Wednesday, July 15, 2015

The Chief Justice’s Obergefell Dissent and His View of the ‘Judicial Role’

     Obergefell is now in the books, and same-sex marriage is the law of the land. In this post, I lay out a few of my thoughts, not on Justice Kennedy’s majority opinion, but on the lead dissent in the case, written by Chief Justice Roberts.

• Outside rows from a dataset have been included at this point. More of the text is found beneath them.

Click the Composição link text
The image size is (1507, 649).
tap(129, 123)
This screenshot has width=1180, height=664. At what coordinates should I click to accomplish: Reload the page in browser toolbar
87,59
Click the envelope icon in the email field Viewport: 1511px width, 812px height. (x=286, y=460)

First, the dissent is classically the Chief’s, representing the sort of concern for the Court’s legacy and role that we would rightly expect from a Chief Justice. For instance:

  • “Those who founded our country would not recognize the majority’s conception of the judicial role.” (Op. at 25);
  • “When decisions are reached through democratic means, some people will inevitably be disappointed with the results. But those whose views do not prevail at least know that they have had their say, and accordingly are—in the tradition of our political culture—reconciled to the result of a fair and honest debate.” (Op. at 26); and
  • “[A] Justice’s commission does not confer any special moral, philosophical, or social insight sufficient to justify imposing those perceptions on fellow citizens under the pretense of ‘due process.’” (Op. at 22).

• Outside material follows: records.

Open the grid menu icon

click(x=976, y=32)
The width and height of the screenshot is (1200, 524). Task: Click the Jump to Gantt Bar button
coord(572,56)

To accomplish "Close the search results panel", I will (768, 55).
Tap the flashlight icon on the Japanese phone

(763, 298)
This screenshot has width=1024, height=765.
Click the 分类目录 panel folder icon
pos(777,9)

Second, compared to the Chief’s dissent in Windsor, his Obergefell dissent takes a decidedly different approach to dissenting opinions. Whereas in Windsor the Chief attempted to argue that the majority opinion did not resolve future questions about gay marriage (it was Justice Scalia’s dissent that forecast the demise of anti-same-sex marriage laws), in Obergefell he has taken the opposite approach, arguing that the majority’s opinion paves the way for “plural marriage.” The Chief writes:

  •   “One immediate question invited by the majority’s position is whether States may retain the definition of marriage as a union of two people.” (Op. at 20);
  •   “It is striking how much of the majority’s reasoning would apply with equal force to the claim of a fundamental right to plural marriage.” (Id.); and
  •   “Although the majority randomly inserts the adjective “two” in various places, it offers no reason at all why the two-person element of the core definition of marriage may be preserved while the man-woman element may not.” (Id.).


The Chief ultimately suggests that there may be “relevant differences that compel different legal analysis.” (Op. at 21). But he makes no attempt to say what those differences may be, and indeed, the tenor of his opinion suggests he thinks Obergefell removes the bulwarks that would otherwise prevent some 500,000 polyamorous American families (id.) from enjoying the due process right to marriage the majority establishes.

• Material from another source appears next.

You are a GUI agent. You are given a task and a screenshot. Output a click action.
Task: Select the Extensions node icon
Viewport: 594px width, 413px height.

Third, the Chief observes, correctly I think, that there is a difference, for equal protection purposes, between the right to the title of “marriage” and the rights to the benefits marriage has traditionally conveyed upon its members. The challenged laws in Obergefell were not laws that deprived same-sex couples of the many benefits of marriage (spousal hospital visitation; adoption; trusts & estates; tax incentives), but merely deprived them of the right to “marriage.” A law depriving same-sex couples of tax benefits presents a far greater equal protection concern than a law that tells same-sex couples only that they are not entitled to call themselves “married.” As the Chief says, “[t]he equal protection analysis might be different, in my view, if we were confronted with a more focused challenge to the denial of certain tangible benefits.” (Op. at 24).

That thought mirrors one I’ve had: that the same-sex marriage movement has done a masterful job of eliminating the term “civil union” from our national discourse. A state providing for same-sex civil unions—so long as those unions conveyed all the same benefits as marriage, while withholding only its title—would present a much closer equal protection challenge, and might even survive such a challenge. But by pretending that there was but one choice (marriage or non-marriage), the challengers teed up a challenge that really was never there. That is, it presented the Court with a false choice between rights or no rights. But that choice needn’t have been made.

While the “psychic harm” or stigma of not being permitted to “marry,” despite the fact that a couple enjoys all the traditional benefits of marriage, may nonetheless offend the equal protection clause, that is far from clear. That issue probably should have been decided.